Berdecia brought the gun as Aguilera and other friends assembled over two hours before the shooting, but he never used it. Berdecia never attacked the shooting victim, Ignacio, with the asp. He did not have a relationship with Kristin that might make him jealous or angry.

Aguilera admitted that he was suspicious, angry, and jealous. He took the gun from Berdecia. Over two hours earlier, Berdecia had refused to hand over the gun to Aguilera. Only Aguilera attacked the victim and the other young man with a firearm. On these facts, Berdecia’s actions did not prove the elements of the charges against Aguilera, even though Aguilera’s actions can be said to have strengthened the “and/or” case against Berdecia. Here, as in Lloyd v. Crosby, 917 So.2d 988 (Fla. 3d DCA 2005), the flawed “and/or” instruction was harmless error as to one of the two codefendants— in this case, as to Aguilera.

Second-Degree Murder Versus Manslaughter

The Florida Supreme Court has held that the intentional and forceful striking of another person in anger with a loaded pistol, resulting in the discharge of that weapon and death of the victim, “seems rather plainly” to satisfy the elements of the second-degree murder statute. State v. Bryan, 287 So.2d 73, 76 (Fla.1973). We agree, and we decline to regard that holding as mere dicta (as argued by Aguilera).

Conclusion

The confusion created by “and/or” in all areas of the law — contracts, criminal law, and otherwise — is certainly not a recent development or a contagion confined to Florida. Over 70 years ago, an obviously annoyed Justice of the Supreme Court of Wisconsin wrote:

[W]e are confronted with the task of first construing “and/or,” that befuddling, nameless thing, that Janus-faced verbal monstrosity, neither word nor phrase, the child of a brain of someone too lazy or too dull to express his precise meaning, or too dull to know what he did mean, now commonly used by lawyers in drafting legal documents, through carelessness or ignorance or as a cunning device to conceal rather than express meaning with view to furthering the interest of their clients. We have even observed the “thing” in statutes, in the opinion of courts, and in statements in briefs of counsel, some learned and some not.

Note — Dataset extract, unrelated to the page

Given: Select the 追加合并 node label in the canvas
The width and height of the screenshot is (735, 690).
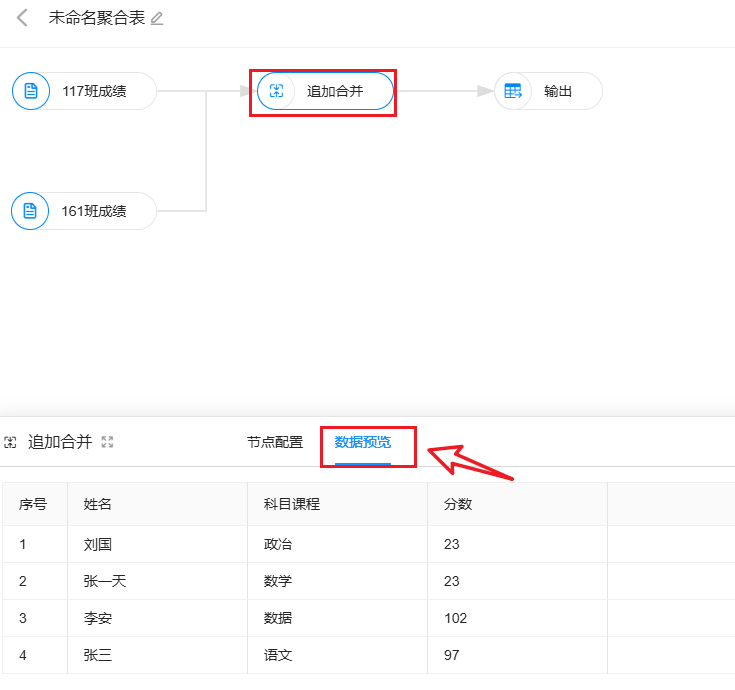Looking at the screenshot, I should (x=335, y=91).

Employers’ Mut. Ins. Co. v. Tollefsen, 219 Wis. 434, 263 N.W. 376, 377 (1935).

There is a superficial inconsistency in determining that a flawed jury “and/or” instruction was harmful and fundamental error as to one codefendant, Berdecia, but harmless as to the other, Aguilera. We are convinced, however, that in this unusual case, the excision of the evidence relating to Berdecia and Berdecia’s acts would not have affected the jury’s verdict against Aguilera — the uneontroverted and remaining evidence of guilt was simply overwhelming.

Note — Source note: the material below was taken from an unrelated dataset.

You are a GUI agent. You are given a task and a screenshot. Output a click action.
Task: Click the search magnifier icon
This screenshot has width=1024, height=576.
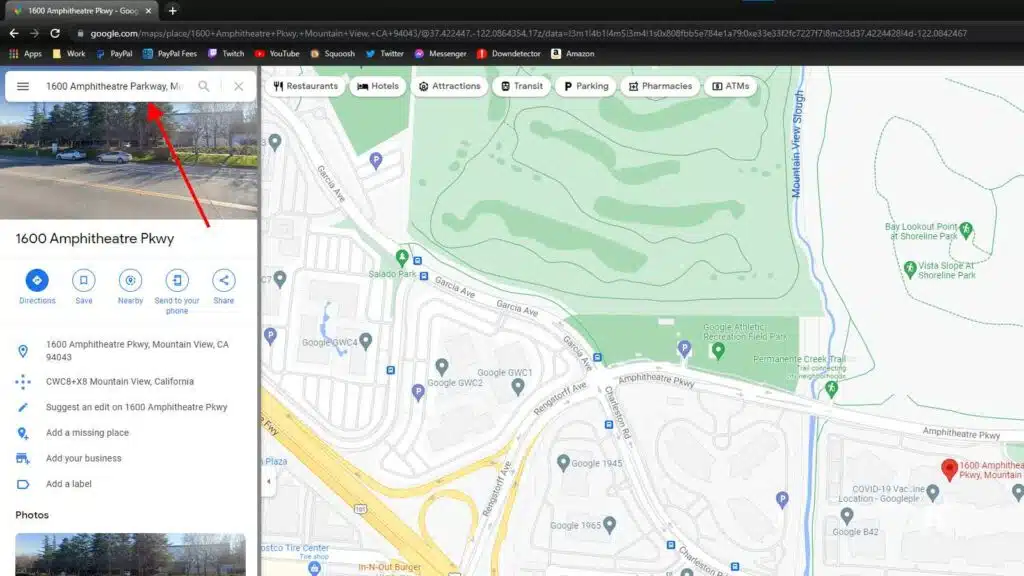pyautogui.click(x=204, y=87)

On Aguilera’s second point, we find that the State proved, and the jury properly found, the essential elements that distinguish second-degree murder from manslaughter: Aguilera’s “ill will, hatred, spite, or evil intent” toward a man Aguil-era believed had been at a night club with the woman Aguilera considered his wife, and the obvious danger inherent in selecting a loaded, deadly weapon as the instrument with which to strike the victim.

Affirmed. 
      
      . We recently reversed in part the conviction of that codefendant, Abdel Berdecia, based upon the use of "and/or" in the manslaughter jury instruction and the resulting possibility that Aguilera’s actions might be attributed by the jury to Berdecia. In doing so, we determined that the flawed instruction — provided by Berdecia's own counsel — constituted fundamental error as to Berdecia. Berdecia v. State, 971 So.2d 846 (Fla. 3d DCA 2007).
     
      
      . These admissions regarding the handgun were voluntarily given to the police by Aguil-era shortly after the shooting; a transcript was read to the jury at trial.
     
      
      . The evidence was conflicting as to whether Aguilera accidentally discharged the firearm while attempting to strike the victim or whether he pointed the gun at the victim and fired. The gun was not in contact with the victim’s head when it fired.
     
      
      . § 782.04(2), Fla. Stat. (2005).
     
      
      . This views the conflicting testimony on the discharge of the handgun in the light most favorable to Aguilera.